**MATERIAL TO PROCESS**
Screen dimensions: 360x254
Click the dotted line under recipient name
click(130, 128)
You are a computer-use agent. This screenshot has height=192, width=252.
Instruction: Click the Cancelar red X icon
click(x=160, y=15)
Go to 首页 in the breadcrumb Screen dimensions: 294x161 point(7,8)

--

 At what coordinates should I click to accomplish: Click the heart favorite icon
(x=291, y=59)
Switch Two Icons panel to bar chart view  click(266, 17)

* * *

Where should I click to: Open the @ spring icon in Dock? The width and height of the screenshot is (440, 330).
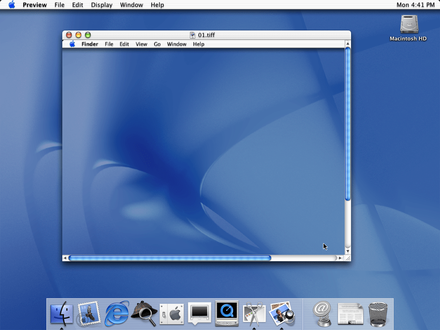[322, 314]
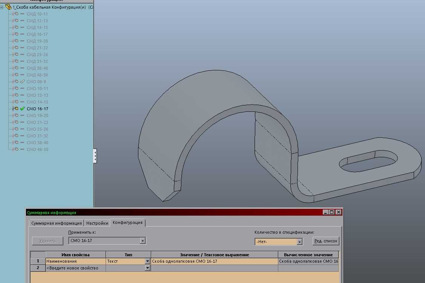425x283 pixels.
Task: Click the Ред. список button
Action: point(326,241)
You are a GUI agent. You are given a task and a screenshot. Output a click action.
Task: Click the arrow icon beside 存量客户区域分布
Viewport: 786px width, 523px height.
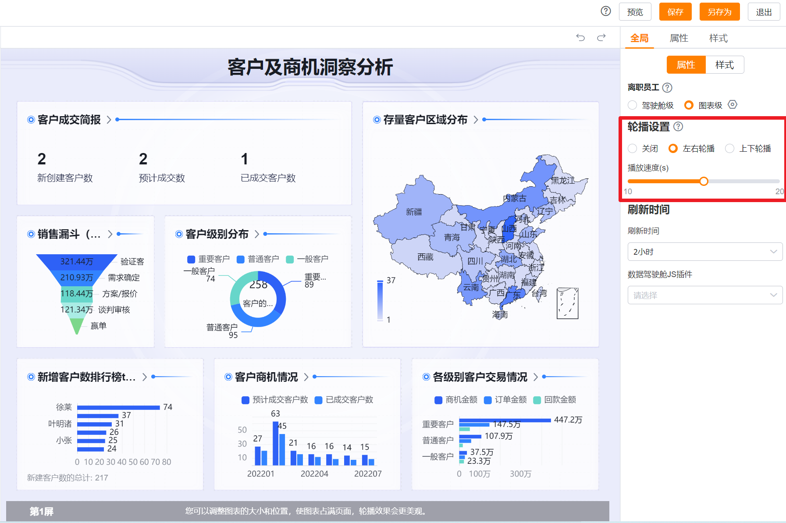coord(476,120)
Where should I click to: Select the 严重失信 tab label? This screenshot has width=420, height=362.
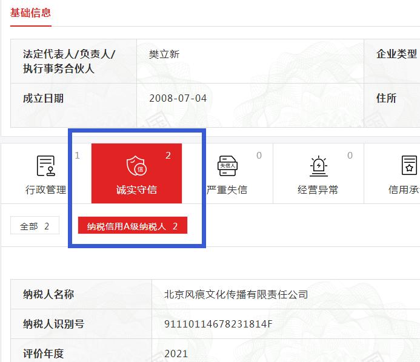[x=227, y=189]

**WHAT YOU WILL DO**
Only the lines above from the line containing "Click the dotted line under recipient name" through the line containing "Go to 首页 in" should be retyped, exactly and with both ends included.

**OUTPUT FOR THIS TASK**
Click the dotted line under recipient name
click(130, 128)
You are a computer-use agent. This screenshot has height=192, width=252.
Instruction: Click the Cancelar red X icon
click(x=160, y=15)
Go to 首页 in the breadcrumb Screen dimensions: 294x161 point(7,8)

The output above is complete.